The graduation music started, and the vice principle was calling out names by in alphabetical order.
"Randy Meeks."
In old Randy fashion, he walks up to the stage and holds his fists in the air. I roll my eyes and shake my head, still clapping and cheering for my best friend.
"Sidney Prescott."
A lot of us cheered for her as well. It's been a few months since I hung out with her, but we keep in touch. Few names later, I was called up.
"Tiffany Riley."
I walk up to the stage. I shake her hand and face the crowd, following Randy's footsteps in the fists in the air. I see my parents, aunt and my cousin, Dewey.
"Tara Simmons."
All the students cheered for her, a section of the crowd did as well. I and even Randy cheered for her. A few more students' names were called for the end of the graduation. The principle announced that it was the end of the graduation ceremony and congratulating the class of 1997, as we new graduating students, threw our caps in the air. This was another day I would never forget.
(Eighteen Months Later)
Lifting a box and placing it on my bed, I put my radio in it, along with a dozen CDS and movies. Taping it up and placing it along with the other boxes next to my door. Looking around my childhood home, blank walls and empty shelves, it was bittersweet.

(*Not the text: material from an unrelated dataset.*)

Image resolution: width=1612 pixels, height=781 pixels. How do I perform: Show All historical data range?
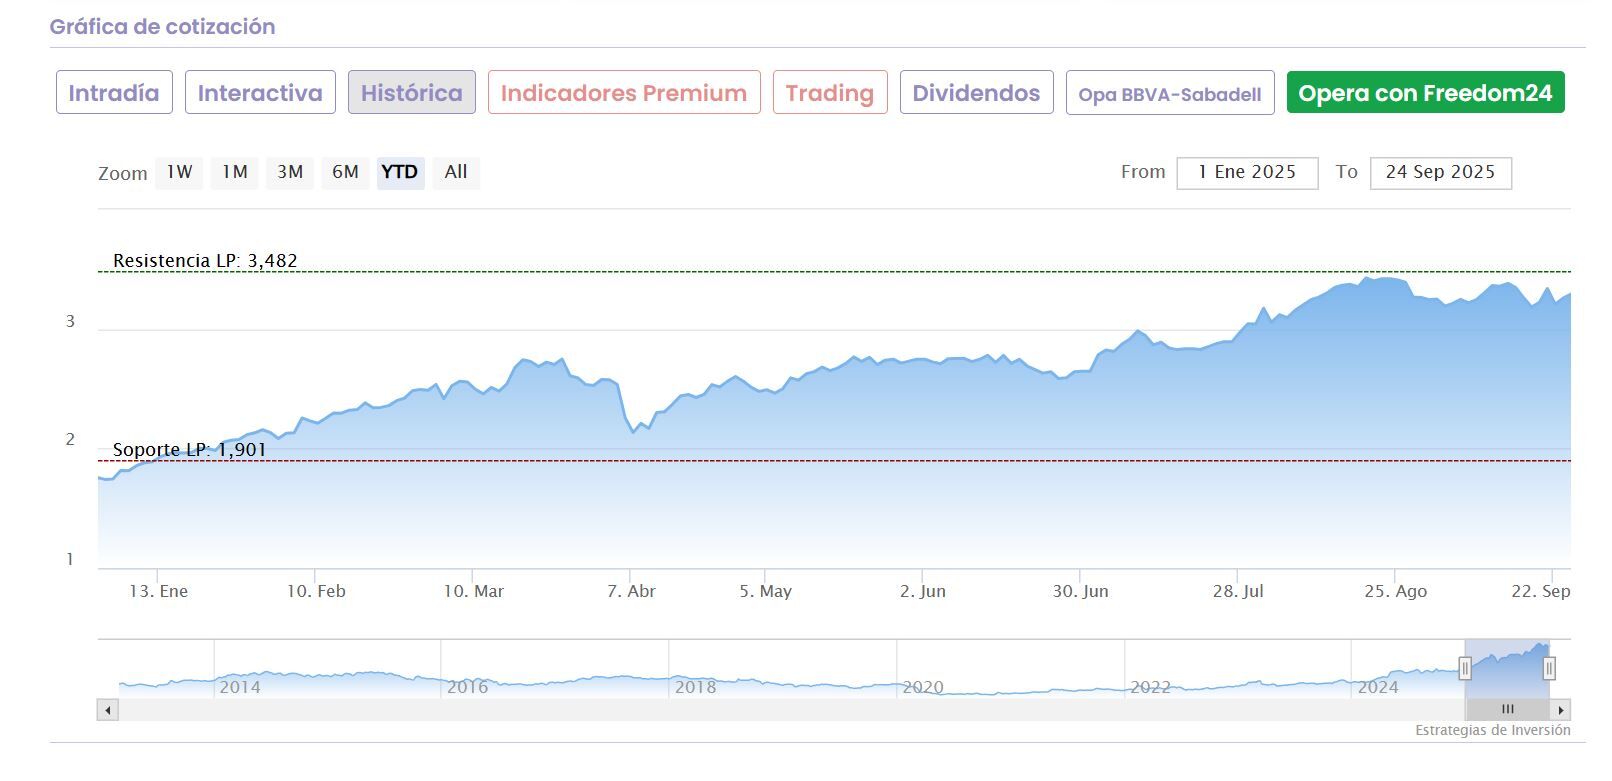[456, 172]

Today, Randy and I will be driving to Ohio for, Windsor college. Where we both will be studying for, the film industry. He was going to study as a director, and I was studying for a producer and writer.
We decided to do a road trip instead of wasting more money by taking planes. Plus, it would be fun. Randy was able to exchange his old car for a new/used pickup truck from his uncle's dealership. So, we were able to pack a little more into the bed of his truck.
"You ready to go soon, sweetheart?" My dad asks.
"Yup, just double checking to see if I have everything."
"Just making sure. I'll carry these boxes down."
"Thanks dad."
I grab my pillow and travel bag, taking another look around my room. I was glad I was moving away from here, getting away from the bad memories. This house, my family, I'll miss the most. I told my parents I would try to come back during the holidays and whatever breaks we would get. That made them happy.
Finally walking out of my bedroom and closing the door. I walked downstairs to find my mom and Randy in a conversation.
"You two watch each other's backs, alright."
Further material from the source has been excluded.